Following the review of the design documentation, the Hungarian Atomic Energy Authority (OAH) issued the licence for the construction of two power units with Generation III+VVER-1200 reactors at the Paks II nuclear power plant site.
This is the first time that a power unit with this type of reactor has been issued a construction licence in the European Union and, under the current circumstance, it is also the only major industrial project involving Russian-supplied VVER-1200 reactors in the EU.
The Paks II project will be implemented with cutting-edge automated active and passive safety systems, including a reinforced concrete containment with a double wall structure and a core catcher to prevent the release of radioactive substances from the active zone in the extremely unlikely event of a beyond-design accident.
“Today, the Paks II NPP project is taking another leap forward,” said Péter Szijjártó, the Minister of Foreign Affairs and Trade. “The construction license confirms that the project complies with the international and Hungarian safety requirements. It is entirely feasible that Hungary will have two new power units by 2030, thus ensuring the stability of energy supply.”
Paks currently has four small VVER 440 reactors with a combined capacity of about 2,000 megawatts (MW) that started operating between 1982 and 1987. The nuclear power plant accounts for half of Hungary’s electricity production and the government relies on nuclear as a cheap and safe option which can also contribute to achieving the country’s climate targets. In 2014, Hungary signed a deal with Russia, awarding Rosatom the project to build two additional Russian VVER 1200 reactors at Paks.
“An enormous amount of work has been accomplished together with our Hungarian partners to prepare the documentation,” added said Alexey Likhachev, ROSATOM Director General. “The construction license for the new power units of the Hungarian NPP demonstrates firm belief in the Russian VVER-1200 technology, which has successfully passed the test of time and proved its safety and reliability.
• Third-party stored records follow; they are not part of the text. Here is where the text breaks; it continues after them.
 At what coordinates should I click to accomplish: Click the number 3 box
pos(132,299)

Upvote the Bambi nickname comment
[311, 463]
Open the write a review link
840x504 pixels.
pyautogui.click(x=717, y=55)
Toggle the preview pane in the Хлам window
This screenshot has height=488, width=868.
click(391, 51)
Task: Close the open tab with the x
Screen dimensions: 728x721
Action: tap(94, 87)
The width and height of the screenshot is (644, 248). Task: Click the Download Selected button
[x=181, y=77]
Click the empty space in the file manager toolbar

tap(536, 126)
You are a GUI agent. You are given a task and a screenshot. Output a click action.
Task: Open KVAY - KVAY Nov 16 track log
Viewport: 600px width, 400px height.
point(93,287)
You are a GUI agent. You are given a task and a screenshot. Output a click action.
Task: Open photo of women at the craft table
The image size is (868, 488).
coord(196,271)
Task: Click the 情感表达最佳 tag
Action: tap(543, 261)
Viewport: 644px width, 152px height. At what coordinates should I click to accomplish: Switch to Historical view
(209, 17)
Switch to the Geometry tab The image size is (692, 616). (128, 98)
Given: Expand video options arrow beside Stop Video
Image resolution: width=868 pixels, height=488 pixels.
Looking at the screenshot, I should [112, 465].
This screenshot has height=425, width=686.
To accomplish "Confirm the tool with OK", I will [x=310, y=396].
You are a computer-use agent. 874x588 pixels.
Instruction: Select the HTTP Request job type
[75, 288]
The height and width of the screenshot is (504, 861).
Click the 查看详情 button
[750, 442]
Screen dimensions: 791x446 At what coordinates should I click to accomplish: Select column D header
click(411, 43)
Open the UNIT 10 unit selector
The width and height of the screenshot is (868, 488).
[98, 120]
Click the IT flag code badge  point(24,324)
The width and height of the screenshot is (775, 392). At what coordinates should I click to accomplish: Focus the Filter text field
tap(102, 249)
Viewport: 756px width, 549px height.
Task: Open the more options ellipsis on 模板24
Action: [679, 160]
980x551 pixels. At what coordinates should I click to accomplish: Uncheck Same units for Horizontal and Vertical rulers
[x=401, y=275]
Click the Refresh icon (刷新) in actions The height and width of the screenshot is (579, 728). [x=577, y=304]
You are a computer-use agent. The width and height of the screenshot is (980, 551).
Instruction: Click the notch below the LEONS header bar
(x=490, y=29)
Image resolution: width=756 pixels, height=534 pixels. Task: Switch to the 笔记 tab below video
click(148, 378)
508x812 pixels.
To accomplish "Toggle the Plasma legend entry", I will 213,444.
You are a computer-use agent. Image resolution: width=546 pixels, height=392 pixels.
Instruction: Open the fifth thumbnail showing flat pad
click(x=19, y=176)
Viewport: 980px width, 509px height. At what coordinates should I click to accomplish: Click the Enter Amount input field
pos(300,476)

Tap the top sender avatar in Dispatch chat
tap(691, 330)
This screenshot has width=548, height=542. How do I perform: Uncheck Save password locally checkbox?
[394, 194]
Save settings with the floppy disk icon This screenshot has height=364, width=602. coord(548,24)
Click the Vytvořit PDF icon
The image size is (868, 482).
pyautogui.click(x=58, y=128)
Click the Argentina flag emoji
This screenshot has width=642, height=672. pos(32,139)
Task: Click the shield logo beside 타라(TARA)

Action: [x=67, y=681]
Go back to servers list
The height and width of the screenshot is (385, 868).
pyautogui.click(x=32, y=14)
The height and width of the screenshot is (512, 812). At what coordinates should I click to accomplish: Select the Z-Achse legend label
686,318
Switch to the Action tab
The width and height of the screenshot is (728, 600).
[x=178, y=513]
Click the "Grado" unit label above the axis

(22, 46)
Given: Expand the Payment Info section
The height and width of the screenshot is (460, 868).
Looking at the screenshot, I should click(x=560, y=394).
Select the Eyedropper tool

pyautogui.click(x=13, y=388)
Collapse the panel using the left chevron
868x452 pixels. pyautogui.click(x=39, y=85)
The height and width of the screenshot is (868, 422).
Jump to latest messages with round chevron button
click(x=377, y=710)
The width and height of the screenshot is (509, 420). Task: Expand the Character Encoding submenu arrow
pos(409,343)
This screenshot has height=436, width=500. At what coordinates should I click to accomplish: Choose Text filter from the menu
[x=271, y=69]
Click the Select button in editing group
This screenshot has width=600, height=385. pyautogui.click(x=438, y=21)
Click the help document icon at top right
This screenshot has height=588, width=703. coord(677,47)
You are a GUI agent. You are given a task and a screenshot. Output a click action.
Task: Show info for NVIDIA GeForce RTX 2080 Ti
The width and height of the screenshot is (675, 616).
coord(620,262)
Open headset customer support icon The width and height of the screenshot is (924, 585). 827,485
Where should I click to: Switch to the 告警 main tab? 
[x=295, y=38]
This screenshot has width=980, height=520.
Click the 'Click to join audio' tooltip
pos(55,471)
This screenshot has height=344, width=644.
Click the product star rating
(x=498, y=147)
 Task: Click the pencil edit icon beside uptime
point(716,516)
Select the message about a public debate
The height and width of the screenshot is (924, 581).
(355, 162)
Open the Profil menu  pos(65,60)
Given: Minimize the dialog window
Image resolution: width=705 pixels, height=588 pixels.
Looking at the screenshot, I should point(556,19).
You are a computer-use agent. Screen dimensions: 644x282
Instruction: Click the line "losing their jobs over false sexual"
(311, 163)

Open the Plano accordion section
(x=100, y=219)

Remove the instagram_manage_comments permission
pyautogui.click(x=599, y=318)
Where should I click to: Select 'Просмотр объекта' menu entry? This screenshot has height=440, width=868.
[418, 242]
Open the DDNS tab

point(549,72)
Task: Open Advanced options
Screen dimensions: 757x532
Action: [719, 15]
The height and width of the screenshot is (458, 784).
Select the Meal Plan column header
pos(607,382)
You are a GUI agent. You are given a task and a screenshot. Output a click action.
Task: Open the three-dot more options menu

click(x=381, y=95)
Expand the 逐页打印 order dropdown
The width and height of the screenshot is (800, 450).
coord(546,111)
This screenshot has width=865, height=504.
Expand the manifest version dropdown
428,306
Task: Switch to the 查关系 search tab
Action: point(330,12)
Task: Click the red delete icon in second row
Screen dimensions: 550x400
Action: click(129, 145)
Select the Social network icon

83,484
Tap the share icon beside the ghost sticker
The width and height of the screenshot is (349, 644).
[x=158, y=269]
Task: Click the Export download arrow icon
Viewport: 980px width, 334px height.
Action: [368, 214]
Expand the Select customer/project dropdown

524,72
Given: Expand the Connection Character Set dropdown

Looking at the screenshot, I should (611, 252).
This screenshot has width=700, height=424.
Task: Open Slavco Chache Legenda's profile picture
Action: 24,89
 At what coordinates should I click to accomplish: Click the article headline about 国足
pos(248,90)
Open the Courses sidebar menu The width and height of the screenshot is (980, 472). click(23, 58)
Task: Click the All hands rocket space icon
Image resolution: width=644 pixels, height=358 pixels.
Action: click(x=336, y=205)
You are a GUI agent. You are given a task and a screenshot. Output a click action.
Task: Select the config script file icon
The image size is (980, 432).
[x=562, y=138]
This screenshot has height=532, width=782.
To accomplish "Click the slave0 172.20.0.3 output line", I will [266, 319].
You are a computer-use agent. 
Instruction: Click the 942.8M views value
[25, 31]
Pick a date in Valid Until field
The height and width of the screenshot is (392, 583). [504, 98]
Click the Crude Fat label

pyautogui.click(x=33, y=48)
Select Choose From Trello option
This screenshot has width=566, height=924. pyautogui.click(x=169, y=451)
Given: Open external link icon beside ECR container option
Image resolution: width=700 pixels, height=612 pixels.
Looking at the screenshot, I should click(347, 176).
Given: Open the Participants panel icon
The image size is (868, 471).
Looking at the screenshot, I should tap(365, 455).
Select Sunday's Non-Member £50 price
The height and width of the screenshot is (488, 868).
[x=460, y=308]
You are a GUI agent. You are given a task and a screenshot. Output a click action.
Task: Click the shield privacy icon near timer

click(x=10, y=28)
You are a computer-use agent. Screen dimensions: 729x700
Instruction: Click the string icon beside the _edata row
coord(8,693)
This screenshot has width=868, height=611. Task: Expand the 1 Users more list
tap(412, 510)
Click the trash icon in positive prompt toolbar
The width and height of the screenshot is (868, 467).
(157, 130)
We are confident that the Paks II NPP will guarantee Hungary’s energy sovereignty for almost a century and bring European countries closer to achieving climate goals.”
“A number of key licences issued by the Hungarian authority, the OAH, for the nuclear power plant construction project is an important step towards the transition of the project to the construction stage of two state-of-the-art, safest possible nuclear power units with Generation III+ reactors, which will ensure Hungary’s stable and financially affordable electricity supply until the end of the century,” commented Alexander Merten, Vice President of the main project’s contractor ASE JSC (ROSATOM subsidiary), Director of the Paks II NPP project.
By the end of October 2023, the Hungarian government wants to see construction works beginning on the ground, which requires the legal and physical launch of the second phase.
“All of this is necessary for the two new units to be operational by 2030, increasing the capacity of the Paks nuclear power plant from 2,000 MW to 4,400 MW,” underlined Minister Szijjártó.